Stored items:
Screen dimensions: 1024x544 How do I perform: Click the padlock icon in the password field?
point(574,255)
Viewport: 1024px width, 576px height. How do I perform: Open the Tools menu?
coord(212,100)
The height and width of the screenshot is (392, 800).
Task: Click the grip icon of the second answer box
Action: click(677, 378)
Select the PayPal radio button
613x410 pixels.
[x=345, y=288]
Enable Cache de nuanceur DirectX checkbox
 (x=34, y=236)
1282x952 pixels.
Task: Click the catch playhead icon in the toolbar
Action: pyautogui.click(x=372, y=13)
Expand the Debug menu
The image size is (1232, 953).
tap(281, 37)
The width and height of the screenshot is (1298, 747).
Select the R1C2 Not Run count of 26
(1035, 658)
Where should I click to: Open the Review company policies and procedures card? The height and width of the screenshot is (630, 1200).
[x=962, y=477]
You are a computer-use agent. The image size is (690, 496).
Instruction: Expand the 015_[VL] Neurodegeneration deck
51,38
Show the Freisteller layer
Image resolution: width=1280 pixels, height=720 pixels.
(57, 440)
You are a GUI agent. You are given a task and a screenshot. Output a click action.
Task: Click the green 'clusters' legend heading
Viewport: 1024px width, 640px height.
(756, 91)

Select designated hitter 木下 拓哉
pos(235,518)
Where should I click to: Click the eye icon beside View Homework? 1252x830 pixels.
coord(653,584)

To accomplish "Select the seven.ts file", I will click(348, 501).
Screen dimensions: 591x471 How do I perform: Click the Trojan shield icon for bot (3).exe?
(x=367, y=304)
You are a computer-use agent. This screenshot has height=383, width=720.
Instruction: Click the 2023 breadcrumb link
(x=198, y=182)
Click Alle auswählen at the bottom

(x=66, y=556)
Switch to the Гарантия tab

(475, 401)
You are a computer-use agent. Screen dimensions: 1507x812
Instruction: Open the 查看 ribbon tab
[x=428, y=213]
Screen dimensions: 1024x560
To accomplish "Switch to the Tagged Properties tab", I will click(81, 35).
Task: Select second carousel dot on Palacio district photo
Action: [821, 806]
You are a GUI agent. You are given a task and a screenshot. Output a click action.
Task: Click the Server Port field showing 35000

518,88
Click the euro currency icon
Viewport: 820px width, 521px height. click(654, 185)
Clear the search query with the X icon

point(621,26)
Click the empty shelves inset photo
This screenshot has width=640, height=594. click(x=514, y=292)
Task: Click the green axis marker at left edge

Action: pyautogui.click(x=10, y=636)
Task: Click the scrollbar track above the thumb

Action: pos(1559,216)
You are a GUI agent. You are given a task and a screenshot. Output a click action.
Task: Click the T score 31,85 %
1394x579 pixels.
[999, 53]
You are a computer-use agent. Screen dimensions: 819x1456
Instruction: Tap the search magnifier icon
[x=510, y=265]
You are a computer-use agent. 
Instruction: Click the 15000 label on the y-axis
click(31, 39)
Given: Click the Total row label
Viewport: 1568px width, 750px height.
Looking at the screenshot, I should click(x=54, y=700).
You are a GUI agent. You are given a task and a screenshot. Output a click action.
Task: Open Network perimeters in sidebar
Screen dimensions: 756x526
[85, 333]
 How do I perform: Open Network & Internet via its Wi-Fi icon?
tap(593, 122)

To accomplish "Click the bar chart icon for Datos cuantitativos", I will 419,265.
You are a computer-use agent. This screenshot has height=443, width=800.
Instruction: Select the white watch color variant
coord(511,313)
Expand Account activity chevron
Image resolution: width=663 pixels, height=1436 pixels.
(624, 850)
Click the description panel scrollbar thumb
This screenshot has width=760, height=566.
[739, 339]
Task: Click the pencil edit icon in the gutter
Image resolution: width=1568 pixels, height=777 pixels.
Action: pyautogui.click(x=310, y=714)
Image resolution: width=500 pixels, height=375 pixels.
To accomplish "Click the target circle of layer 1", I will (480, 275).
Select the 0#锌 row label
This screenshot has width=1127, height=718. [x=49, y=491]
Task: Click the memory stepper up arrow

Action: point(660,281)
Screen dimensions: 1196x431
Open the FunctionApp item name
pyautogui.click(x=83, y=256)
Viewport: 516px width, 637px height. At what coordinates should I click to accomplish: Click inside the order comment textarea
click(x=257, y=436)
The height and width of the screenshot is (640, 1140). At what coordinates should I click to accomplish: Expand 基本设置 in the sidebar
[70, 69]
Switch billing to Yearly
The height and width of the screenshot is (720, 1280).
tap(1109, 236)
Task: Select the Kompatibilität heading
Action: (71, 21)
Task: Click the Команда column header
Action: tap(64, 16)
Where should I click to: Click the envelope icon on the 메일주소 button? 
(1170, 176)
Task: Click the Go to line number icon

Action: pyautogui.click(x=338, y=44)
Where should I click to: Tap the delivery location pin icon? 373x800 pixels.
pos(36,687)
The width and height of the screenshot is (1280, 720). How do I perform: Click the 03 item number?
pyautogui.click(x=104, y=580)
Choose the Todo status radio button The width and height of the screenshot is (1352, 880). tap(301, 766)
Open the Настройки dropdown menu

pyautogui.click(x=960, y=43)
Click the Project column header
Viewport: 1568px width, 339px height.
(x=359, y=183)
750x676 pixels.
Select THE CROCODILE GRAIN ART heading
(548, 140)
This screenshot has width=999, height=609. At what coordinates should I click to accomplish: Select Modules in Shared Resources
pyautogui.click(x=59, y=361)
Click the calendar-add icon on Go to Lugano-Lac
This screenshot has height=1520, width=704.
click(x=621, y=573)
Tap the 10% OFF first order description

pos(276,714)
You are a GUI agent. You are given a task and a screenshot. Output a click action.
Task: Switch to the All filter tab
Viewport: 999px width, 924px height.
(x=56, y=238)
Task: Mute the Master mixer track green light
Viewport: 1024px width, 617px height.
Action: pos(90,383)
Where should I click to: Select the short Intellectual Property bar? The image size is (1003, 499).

PROBLEM REQUIREMENTS: Nothing may be omitted; retype every record exactly.

ANSWER FOR THE TASK:
Screen dimensions: 1024x544 How do I perform: Click the padlock icon in the password field?
point(574,255)
Viewport: 1024px width, 576px height. How do I perform: Open the Tools menu?
coord(212,100)
The height and width of the screenshot is (392, 800).
Task: Click the grip icon of the second answer box
Action: click(677, 378)
Select the PayPal radio button
613x410 pixels.
[x=345, y=288]
Enable Cache de nuanceur DirectX checkbox
 (x=34, y=236)
1282x952 pixels.
Task: Click the catch playhead icon in the toolbar
Action: pyautogui.click(x=372, y=13)
Expand the Debug menu
The image size is (1232, 953).
tap(281, 37)
The width and height of the screenshot is (1298, 747).
Select the R1C2 Not Run count of 26
(1035, 658)
Where should I click to: Open the Review company policies and procedures card? The height and width of the screenshot is (630, 1200).
[x=962, y=477]
You are a computer-use agent. The image size is (690, 496).
Instruction: Expand the 015_[VL] Neurodegeneration deck
51,38
Show the Freisteller layer
Image resolution: width=1280 pixels, height=720 pixels.
(57, 440)
You are a GUI agent. You are given a task and a screenshot. Output a click action.
Task: Click the green 'clusters' legend heading
Viewport: 1024px width, 640px height.
(756, 91)

Select designated hitter 木下 拓哉
pos(235,518)
Where should I click to: Click the eye icon beside View Homework? 1252x830 pixels.
coord(653,584)

To accomplish "Select the seven.ts file", I will click(348, 501).
Screen dimensions: 591x471 How do I perform: Click the Trojan shield icon for bot (3).exe?
(x=367, y=304)
You are a computer-use agent. This screenshot has height=383, width=720.
Instruction: Click the 2023 breadcrumb link
(x=198, y=182)
Click Alle auswählen at the bottom

(x=66, y=556)
Switch to the Гарантия tab

(475, 401)
You are a computer-use agent. Screen dimensions: 1507x812
Instruction: Open the 查看 ribbon tab
[x=428, y=213]
Screen dimensions: 1024x560
To accomplish "Switch to the Tagged Properties tab", I will click(81, 35).
Task: Select second carousel dot on Palacio district photo
Action: [821, 806]
You are a GUI agent. You are given a task and a screenshot. Output a click action.
Task: Click the Server Port field showing 35000

518,88
Click the euro currency icon
Viewport: 820px width, 521px height. click(654, 185)
Clear the search query with the X icon

point(621,26)
Click the empty shelves inset photo
This screenshot has width=640, height=594. click(x=514, y=292)
Task: Click the green axis marker at left edge

Action: pyautogui.click(x=10, y=636)
Task: Click the scrollbar track above the thumb

Action: pos(1559,216)
You are a GUI agent. You are given a task and a screenshot. Output a click action.
Task: Click the T score 31,85 %
1394x579 pixels.
[999, 53]
You are a computer-use agent. Screen dimensions: 819x1456
Instruction: Tap the search magnifier icon
[x=510, y=265]
You are a computer-use agent. 
Instruction: Click the 15000 label on the y-axis
click(31, 39)
Given: Click the Total row label
Viewport: 1568px width, 750px height.
Looking at the screenshot, I should click(x=54, y=700).
You are a GUI agent. You are given a task and a screenshot. Output a click action.
Task: Open Network perimeters in sidebar
Screen dimensions: 756x526
[85, 333]
 How do I perform: Open Network & Internet via its Wi-Fi icon?
tap(593, 122)

To accomplish "Click the bar chart icon for Datos cuantitativos", I will 419,265.
You are a computer-use agent. This screenshot has height=443, width=800.
Instruction: Select the white watch color variant
coord(511,313)
Expand Account activity chevron
Image resolution: width=663 pixels, height=1436 pixels.
(624, 850)
Click the description panel scrollbar thumb
This screenshot has width=760, height=566.
[739, 339]
Task: Click the pencil edit icon in the gutter
Image resolution: width=1568 pixels, height=777 pixels.
Action: pyautogui.click(x=310, y=714)
Image resolution: width=500 pixels, height=375 pixels.
To accomplish "Click the target circle of layer 1", I will (480, 275).
Select the 0#锌 row label
This screenshot has width=1127, height=718. [x=49, y=491]
Task: Click the memory stepper up arrow

Action: point(660,281)
Screen dimensions: 1196x431
Open the FunctionApp item name
pyautogui.click(x=83, y=256)
Viewport: 516px width, 637px height. At what coordinates should I click to accomplish: Click inside the order comment textarea
click(x=257, y=436)
The height and width of the screenshot is (640, 1140). At what coordinates should I click to accomplish: Expand 基本设置 in the sidebar
[70, 69]
Switch billing to Yearly
The height and width of the screenshot is (720, 1280).
tap(1109, 236)
Task: Select the Kompatibilität heading
Action: (71, 21)
Task: Click the Команда column header
Action: tap(64, 16)
Where should I click to: Click the envelope icon on the 메일주소 button? 
(1170, 176)
Task: Click the Go to line number icon

Action: pyautogui.click(x=338, y=44)
Where should I click to: Tap the delivery location pin icon? 373x800 pixels.
pos(36,687)
The width and height of the screenshot is (1280, 720). How do I perform: Click the 03 item number?
pyautogui.click(x=104, y=580)
Choose the Todo status radio button The width and height of the screenshot is (1352, 880). tap(301, 766)
Open the Настройки dropdown menu

pyautogui.click(x=960, y=43)
Click the Project column header
Viewport: 1568px width, 339px height.
(x=359, y=183)
750x676 pixels.
Select THE CROCODILE GRAIN ART heading
(548, 140)
This screenshot has width=999, height=609. At what coordinates should I click to accomplish: Select Modules in Shared Resources
pyautogui.click(x=59, y=361)
Click the calendar-add icon on Go to Lugano-Lac
This screenshot has height=1520, width=704.
click(x=621, y=573)
Tap the 10% OFF first order description

pos(276,714)
You are a GUI agent. You are given a task and a screenshot. Output a click action.
Task: Switch to the All filter tab
Viewport: 999px width, 924px height.
(x=56, y=238)
Task: Mute the Master mixer track green light
Viewport: 1024px width, 617px height.
Action: pos(90,383)
Where should I click to: Select the short Intellectual Property bar? The image size is (1003, 499).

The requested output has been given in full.